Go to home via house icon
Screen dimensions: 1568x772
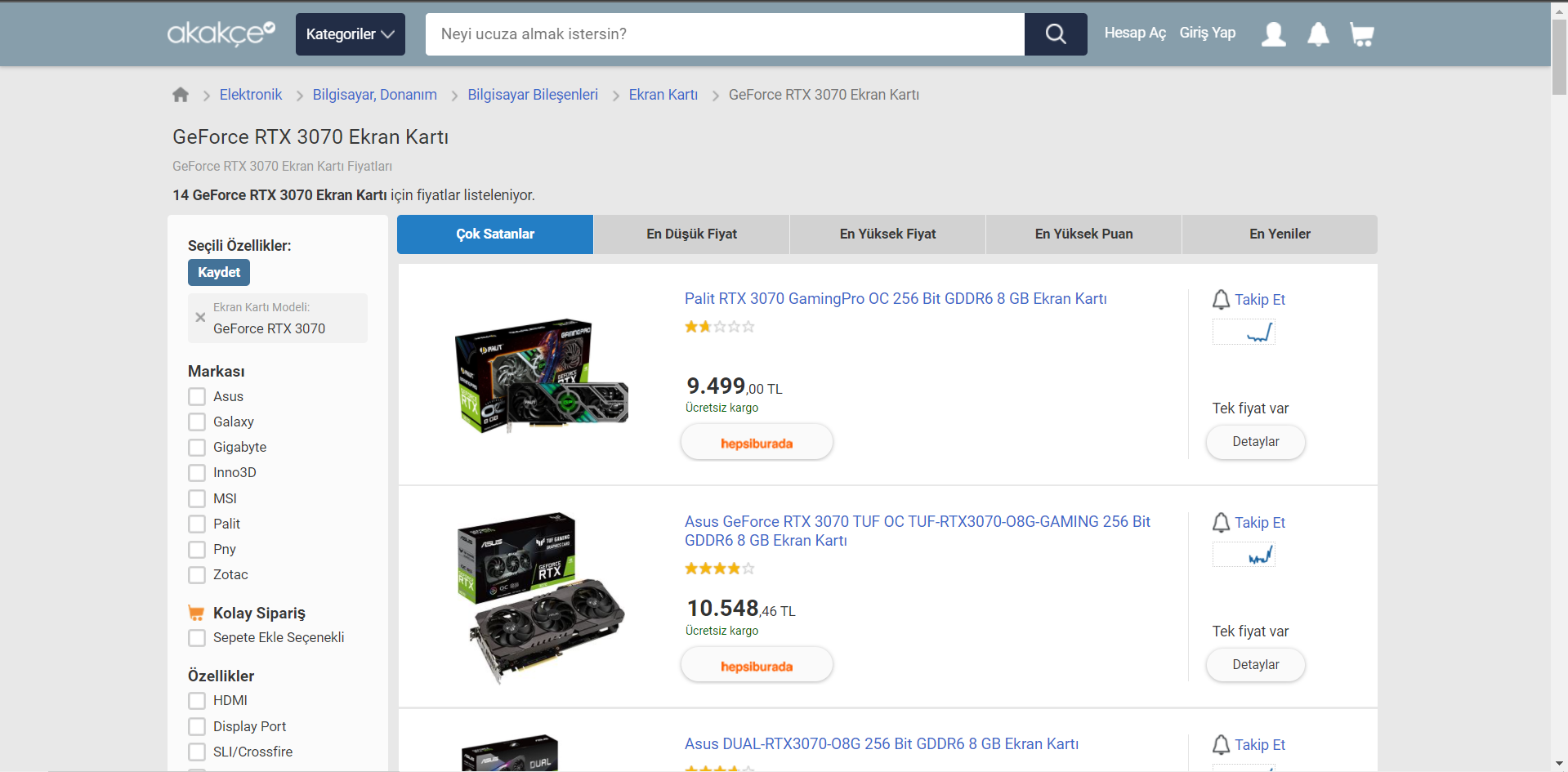(181, 95)
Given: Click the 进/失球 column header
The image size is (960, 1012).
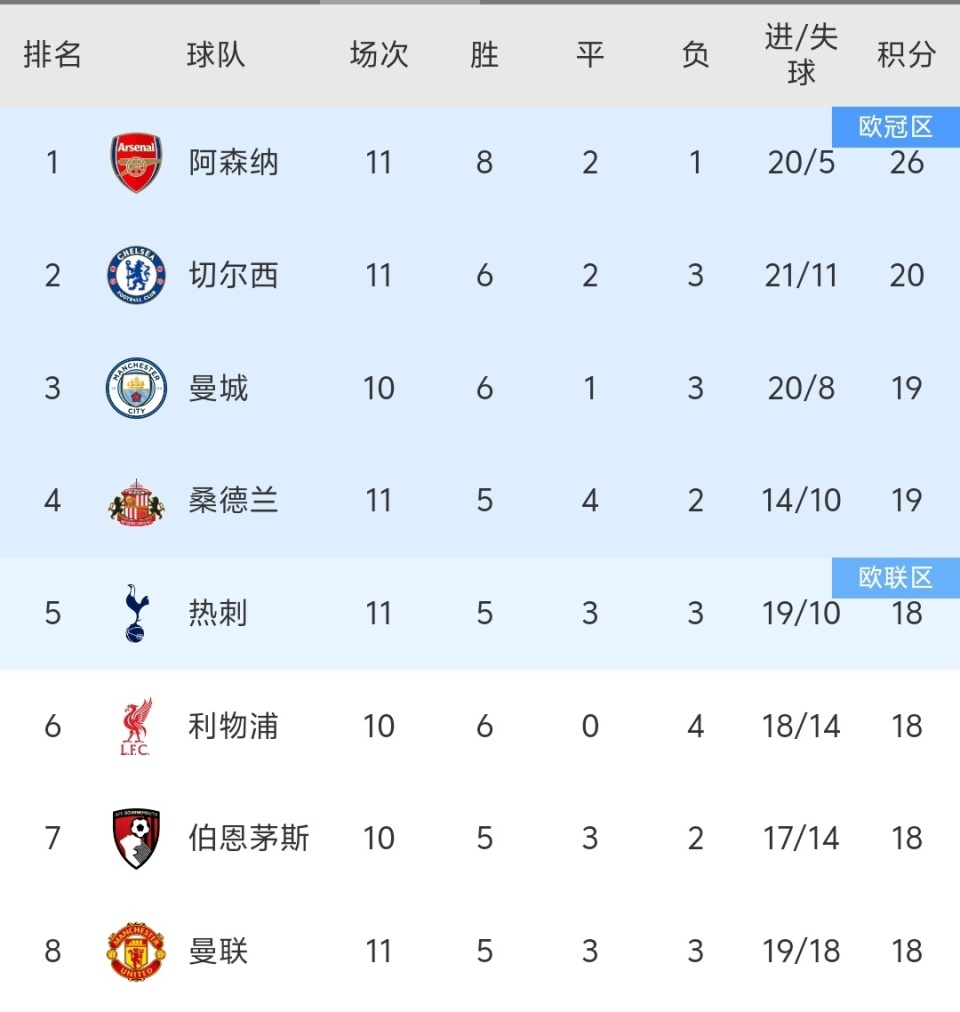Looking at the screenshot, I should [801, 55].
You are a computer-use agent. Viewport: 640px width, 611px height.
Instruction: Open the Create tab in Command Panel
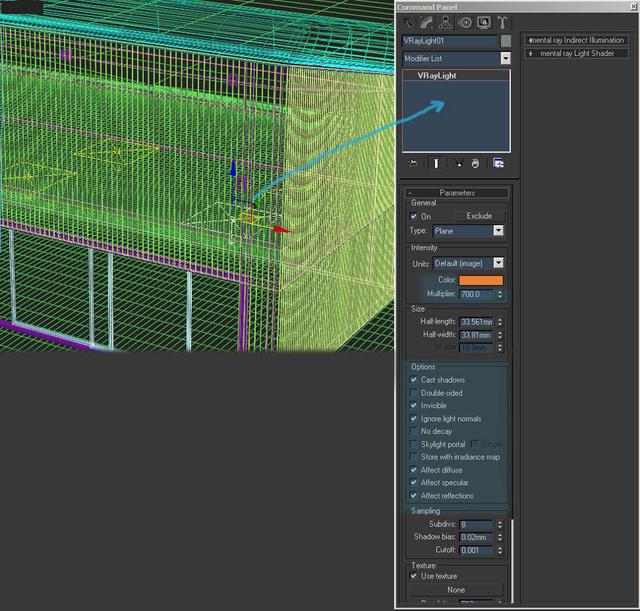coord(408,22)
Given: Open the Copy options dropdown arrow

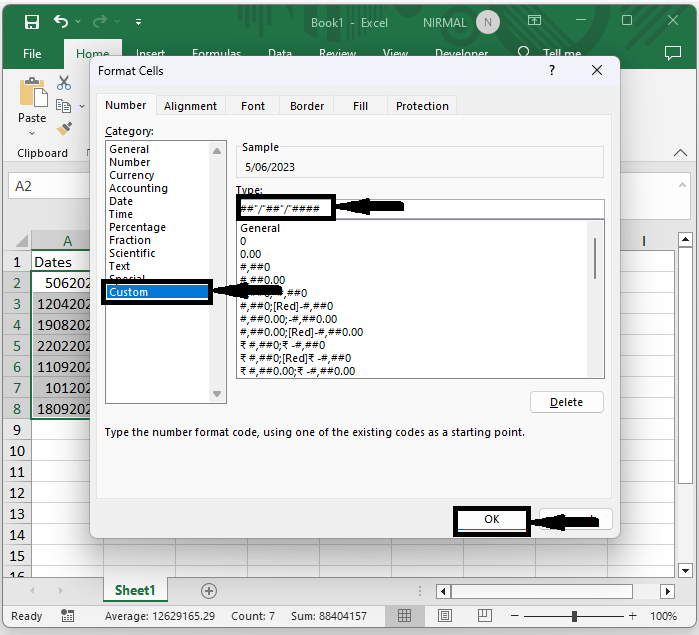Looking at the screenshot, I should tap(82, 106).
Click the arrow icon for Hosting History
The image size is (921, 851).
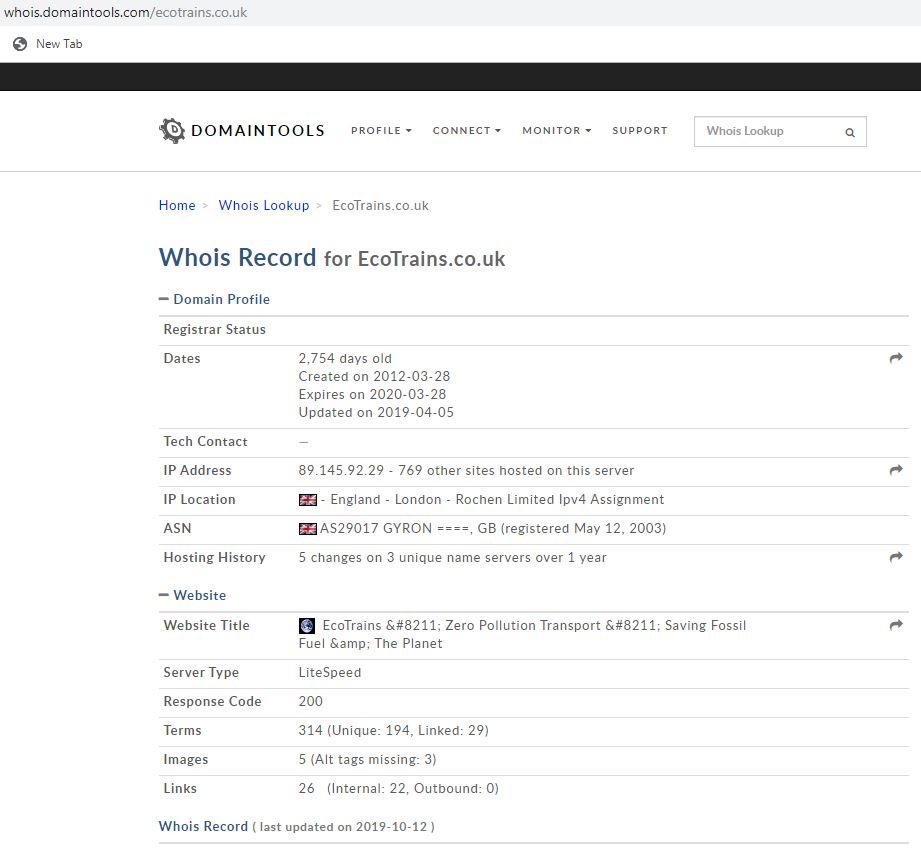click(x=896, y=557)
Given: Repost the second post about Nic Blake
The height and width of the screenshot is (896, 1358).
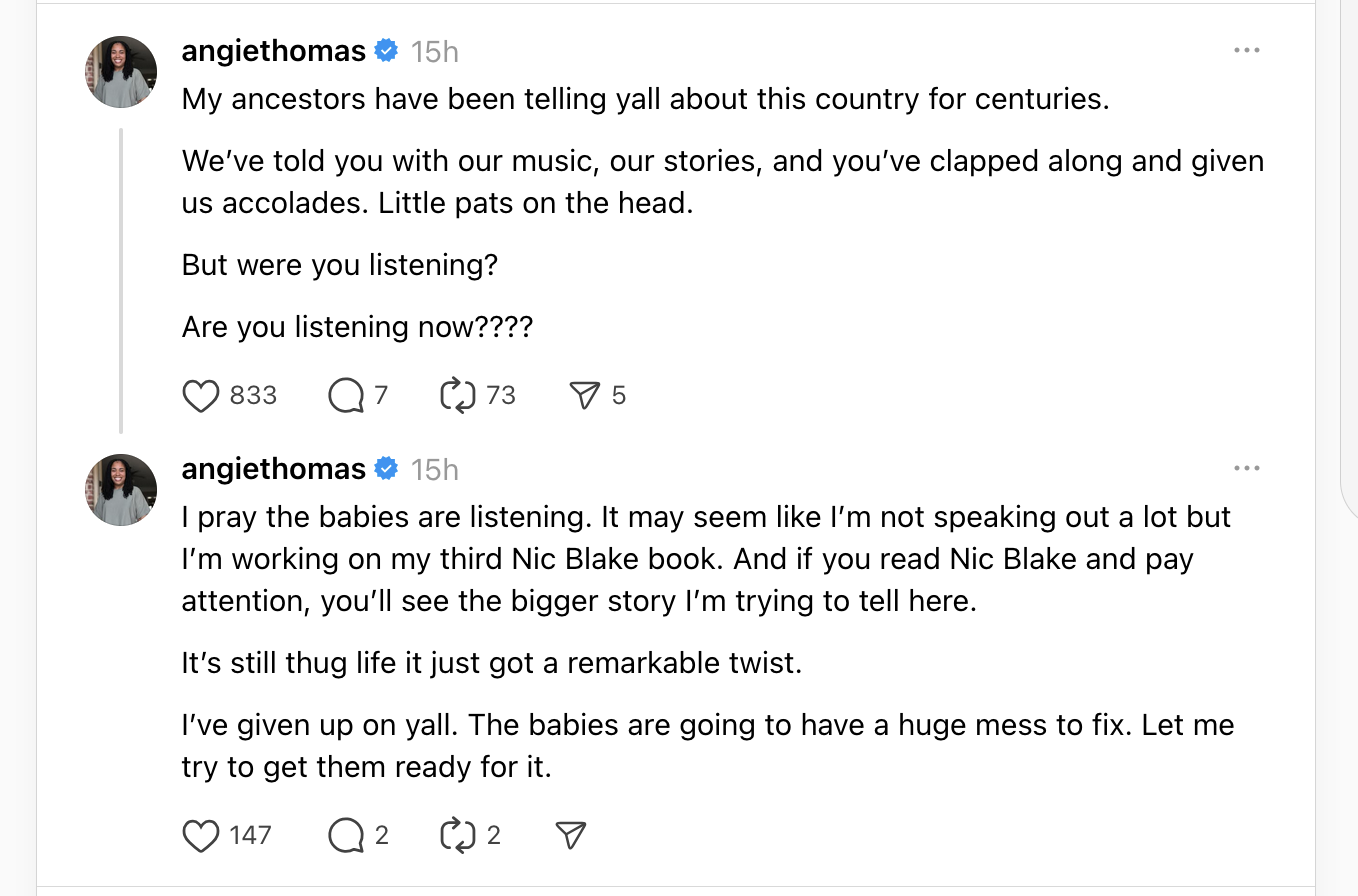Looking at the screenshot, I should [458, 835].
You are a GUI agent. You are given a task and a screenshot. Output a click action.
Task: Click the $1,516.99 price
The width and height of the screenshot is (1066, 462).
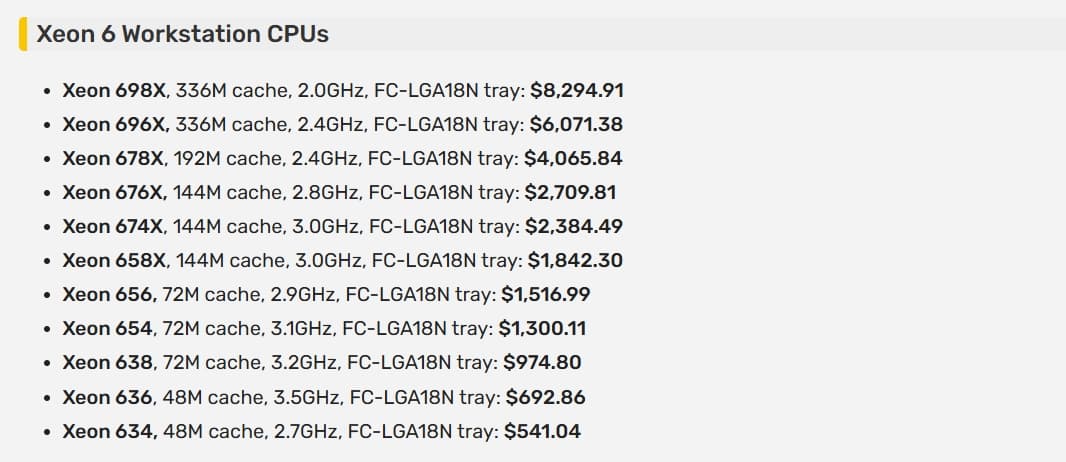tap(546, 294)
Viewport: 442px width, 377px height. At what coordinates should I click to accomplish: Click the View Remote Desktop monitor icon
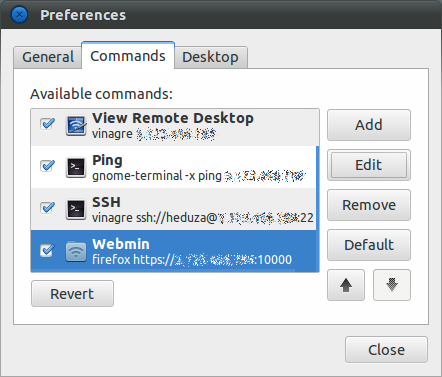point(76,125)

- _TASK PROMPT_: An exact copy is needed of every line from the line containing "Viewport: 442px width, 377px" to the last line of the records; pictures stay out of it.

- _TASK RESULT_:
Viewport: 442px width, 377px height. At what coordinates should I click to accomplish: Click the View Remote Desktop monitor icon
point(76,125)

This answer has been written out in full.